--- Work request ---
Retype every line of the data, keeping each word exactly.
-=-=-
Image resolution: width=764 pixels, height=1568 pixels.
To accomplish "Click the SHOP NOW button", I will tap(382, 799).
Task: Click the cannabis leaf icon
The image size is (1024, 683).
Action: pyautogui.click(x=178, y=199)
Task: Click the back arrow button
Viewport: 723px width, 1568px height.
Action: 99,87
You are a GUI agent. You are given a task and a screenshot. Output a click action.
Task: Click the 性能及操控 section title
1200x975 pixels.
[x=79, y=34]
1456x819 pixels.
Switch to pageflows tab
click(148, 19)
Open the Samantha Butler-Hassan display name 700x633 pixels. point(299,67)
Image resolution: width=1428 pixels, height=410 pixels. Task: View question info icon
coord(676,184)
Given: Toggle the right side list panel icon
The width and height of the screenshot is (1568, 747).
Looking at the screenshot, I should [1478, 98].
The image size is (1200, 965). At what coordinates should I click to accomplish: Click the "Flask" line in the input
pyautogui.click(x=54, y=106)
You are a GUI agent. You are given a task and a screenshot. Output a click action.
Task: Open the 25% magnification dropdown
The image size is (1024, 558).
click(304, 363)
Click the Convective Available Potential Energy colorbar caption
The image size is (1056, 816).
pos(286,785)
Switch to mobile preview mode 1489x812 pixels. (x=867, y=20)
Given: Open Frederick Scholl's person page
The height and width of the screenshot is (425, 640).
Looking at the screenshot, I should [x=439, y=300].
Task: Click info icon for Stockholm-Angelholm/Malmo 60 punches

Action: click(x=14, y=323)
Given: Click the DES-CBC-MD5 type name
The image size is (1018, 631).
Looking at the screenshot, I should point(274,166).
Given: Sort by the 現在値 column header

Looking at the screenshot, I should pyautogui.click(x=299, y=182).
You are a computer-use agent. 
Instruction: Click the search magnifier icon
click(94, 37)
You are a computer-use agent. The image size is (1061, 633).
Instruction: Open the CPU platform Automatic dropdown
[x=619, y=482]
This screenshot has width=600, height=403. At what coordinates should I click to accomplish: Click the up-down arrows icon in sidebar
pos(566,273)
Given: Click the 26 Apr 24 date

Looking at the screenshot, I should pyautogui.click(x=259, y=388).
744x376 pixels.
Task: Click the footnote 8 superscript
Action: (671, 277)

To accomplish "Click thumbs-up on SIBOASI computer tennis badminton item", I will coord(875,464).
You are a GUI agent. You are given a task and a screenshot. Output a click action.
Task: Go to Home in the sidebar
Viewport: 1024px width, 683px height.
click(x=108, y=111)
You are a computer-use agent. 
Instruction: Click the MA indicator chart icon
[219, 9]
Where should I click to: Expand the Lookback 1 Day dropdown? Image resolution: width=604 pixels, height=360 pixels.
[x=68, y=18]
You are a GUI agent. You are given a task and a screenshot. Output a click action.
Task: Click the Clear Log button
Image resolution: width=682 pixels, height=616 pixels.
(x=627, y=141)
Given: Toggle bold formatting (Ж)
-=-=-
--- Solution to the problem ---
Image resolution: width=764 pixels, height=1568 pixels.
To accomplish "Click the SHOP NOW button", I will tap(382, 799).
Task: Click the cannabis leaf icon
The image size is (1024, 683).
Action: pyautogui.click(x=178, y=199)
Task: Click the back arrow button
Viewport: 723px width, 1568px height.
Action: 99,87
You are a GUI agent. You are given a task and a screenshot. Output a click action.
Task: Click the 性能及操控 section title
1200x975 pixels.
[x=79, y=34]
1456x819 pixels.
Switch to pageflows tab
click(148, 19)
Open the Samantha Butler-Hassan display name 700x633 pixels. point(299,67)
Image resolution: width=1428 pixels, height=410 pixels. Task: View question info icon
coord(676,184)
Given: Toggle the right side list panel icon
The width and height of the screenshot is (1568, 747).
Looking at the screenshot, I should [1478, 98].
The image size is (1200, 965). At what coordinates should I click to accomplish: Click the "Flask" line in the input
pyautogui.click(x=54, y=106)
You are a GUI agent. You are given a task and a screenshot. Output a click action.
Task: Open the 25% magnification dropdown
The image size is (1024, 558).
click(304, 363)
Click the Convective Available Potential Energy colorbar caption
The image size is (1056, 816).
pos(286,785)
Switch to mobile preview mode 1489x812 pixels. (x=867, y=20)
Given: Open Frederick Scholl's person page
The height and width of the screenshot is (425, 640).
Looking at the screenshot, I should [x=439, y=300].
Task: Click info icon for Stockholm-Angelholm/Malmo 60 punches

Action: click(x=14, y=323)
Given: Click the DES-CBC-MD5 type name
The image size is (1018, 631).
Looking at the screenshot, I should point(274,166).
Given: Sort by the 現在値 column header

Looking at the screenshot, I should pyautogui.click(x=299, y=182).
You are a computer-use agent. 
Instruction: Click the search magnifier icon
click(94, 37)
You are a computer-use agent. The image size is (1061, 633).
Instruction: Open the CPU platform Automatic dropdown
[x=619, y=482]
This screenshot has width=600, height=403. At what coordinates should I click to accomplish: Click the up-down arrows icon in sidebar
pos(566,273)
Given: Click the 26 Apr 24 date

Looking at the screenshot, I should pyautogui.click(x=259, y=388).
744x376 pixels.
Task: Click the footnote 8 superscript
Action: (671, 277)

To accomplish "Click thumbs-up on SIBOASI computer tennis badminton item", I will coord(875,464).
You are a GUI agent. You are given a task and a screenshot. Output a click action.
Task: Go to Home in the sidebar
Viewport: 1024px width, 683px height.
click(x=108, y=111)
You are a computer-use agent. 
Instruction: Click the MA indicator chart icon
[219, 9]
Where should I click to: Expand the Lookback 1 Day dropdown? Image resolution: width=604 pixels, height=360 pixels.
[x=68, y=18]
You are a GUI agent. You are given a task and a screenshot. Output a click action.
Task: Click the Clear Log button
Image resolution: width=682 pixels, height=616 pixels.
(x=627, y=141)
Given: Toggle bold formatting (Ж)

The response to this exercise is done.